Saúl lo tenía todo a su favor. Era el hijo de un respetado soldado, era bien parecido y tenía un físico excelente (1 S 9.2). Y puesto que Dios lo eligió para dirigir a Israel en un tiempo cuando la nación tenía enemigos formidables, podemos suponer que también era un líder valiente y carismático. Hasta el profeta Samuel fue impresionado, y habló con admiración de Saúl en su coronación: “No hay semejante a él en todo el pueblo” (1 S 10.24).
Pero, a pesar de todos los atributos positivos de Saúl, éste pasó gran parte de su reinado desobedeciendo al Señor. Los errores de juicio del rey se debieron más que todo a que se creía mejor de lo que era. Un grave error desataría una reacción en cadena de pecados, como vemos en su desesperada búsqueda de la vida de David (1 S 18–26).
El Señor detesta la arrogancia en el corazón de los hombres. Cuando la persona tiene muy alto concepto de sí misma (Ro 12.3), deja de confiar en la gracia divina para tomar sus decisiones.

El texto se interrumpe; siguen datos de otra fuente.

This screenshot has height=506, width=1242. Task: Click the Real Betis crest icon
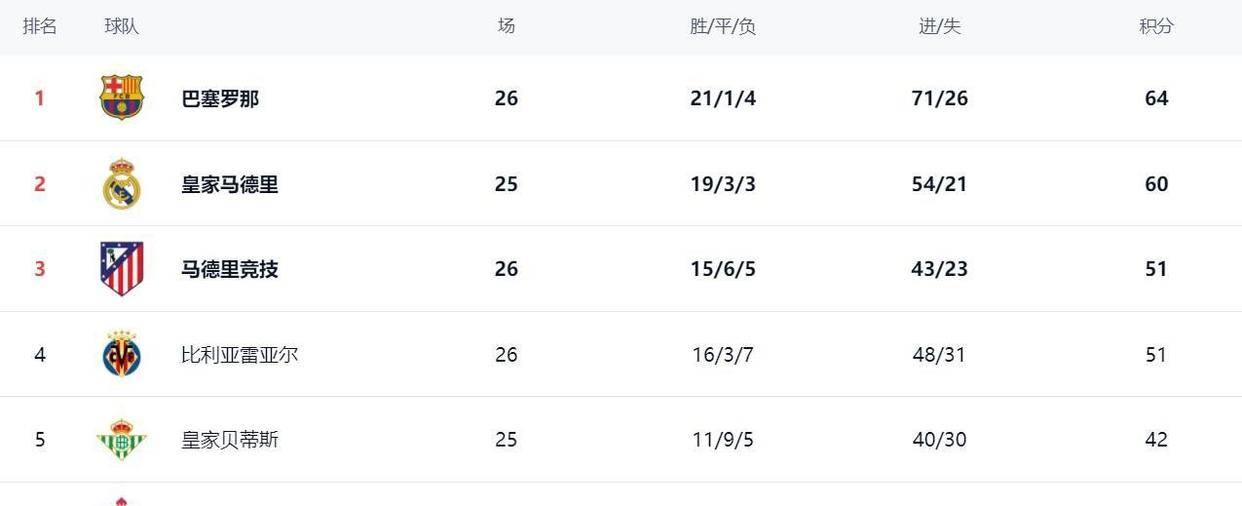tap(122, 440)
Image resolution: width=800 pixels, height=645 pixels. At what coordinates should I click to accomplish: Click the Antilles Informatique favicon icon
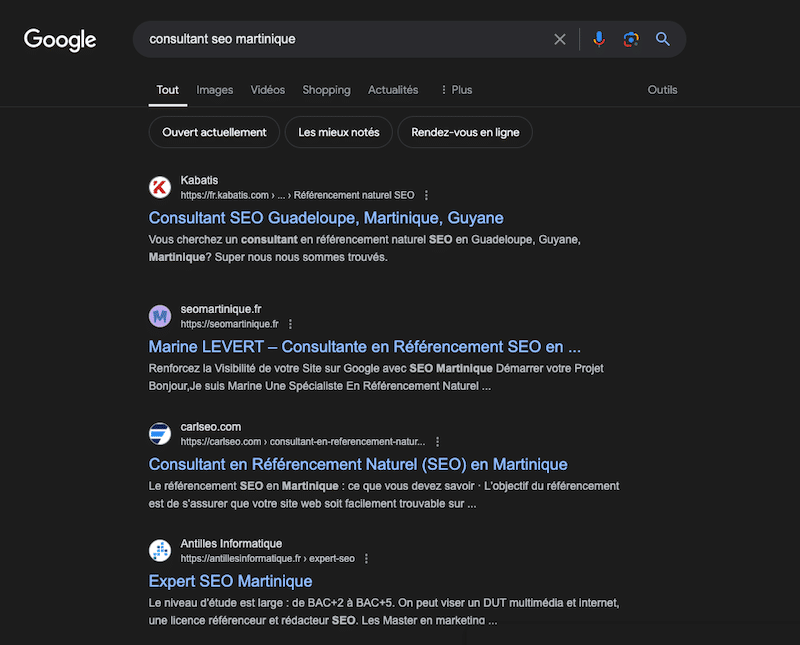[160, 551]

Las consecuencias de esa manera equivocada de pensar son terribles. Por ejemplo, el rey pensaba que era tan grande, que ignoró la ley de Dios y ofreció un sacrificio antes de una batalla, en lugar de Samuel. Saúl rechazó someterse al mandamiento de Dios, y por eso el Señor le dio el reino a un hombre que sí lo haría (1 S 16.13, 14).

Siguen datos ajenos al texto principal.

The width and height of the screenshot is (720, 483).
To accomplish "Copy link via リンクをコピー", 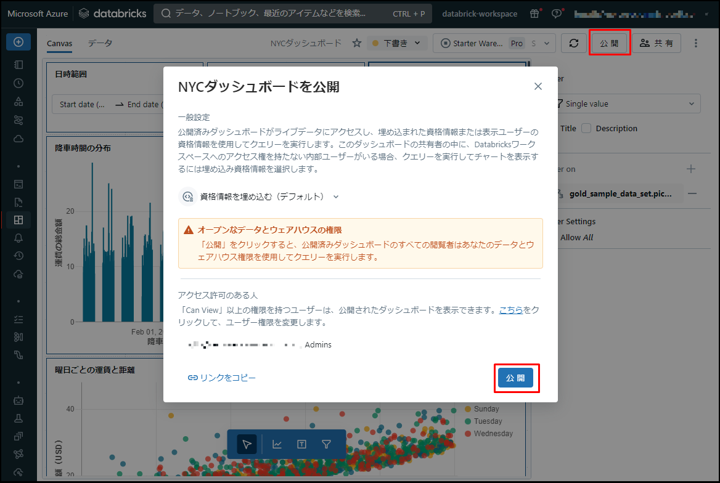I will click(x=221, y=378).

La soberbia aleja a una persona de los caminos del Señor. Con cada paso en falso, los corazones arrogantes se hunden en un desierto espiritual. Nada de valor eterno se puede encontrar en un lugar tan desolado. Pero el Señor dará una gozosa bienvenida a sus seguidores arrepentidos. Las bendiciones y el gozo aguardan a quienes andan en armonía con Él y buscan hacer su voluntad.